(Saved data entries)
◆ ◆ ◆ ◆
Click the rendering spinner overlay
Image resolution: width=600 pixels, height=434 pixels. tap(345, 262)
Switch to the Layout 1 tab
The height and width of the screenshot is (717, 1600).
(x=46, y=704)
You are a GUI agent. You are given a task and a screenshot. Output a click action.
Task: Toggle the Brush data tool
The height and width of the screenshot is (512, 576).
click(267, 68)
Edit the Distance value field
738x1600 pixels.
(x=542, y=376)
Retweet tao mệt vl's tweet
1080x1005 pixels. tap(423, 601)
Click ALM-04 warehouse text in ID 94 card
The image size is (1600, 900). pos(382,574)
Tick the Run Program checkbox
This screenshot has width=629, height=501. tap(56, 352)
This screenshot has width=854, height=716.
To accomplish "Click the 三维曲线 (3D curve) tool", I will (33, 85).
◆ ◆ ◆ ◆
§ **Task description**: The answer is the full set of records above, repeated exactly.

§ **Task response**:
Click the rendering spinner overlay
Image resolution: width=600 pixels, height=434 pixels. tap(345, 262)
Switch to the Layout 1 tab
The height and width of the screenshot is (717, 1600).
(x=46, y=704)
You are a GUI agent. You are given a task and a screenshot. Output a click action.
Task: Toggle the Brush data tool
The height and width of the screenshot is (512, 576).
click(267, 68)
Edit the Distance value field
738x1600 pixels.
(x=542, y=376)
Retweet tao mệt vl's tweet
1080x1005 pixels. tap(423, 601)
Click ALM-04 warehouse text in ID 94 card
The image size is (1600, 900). pos(382,574)
Tick the Run Program checkbox
This screenshot has width=629, height=501. tap(56, 352)
This screenshot has width=854, height=716.
To accomplish "Click the 三维曲线 (3D curve) tool", I will (33, 85).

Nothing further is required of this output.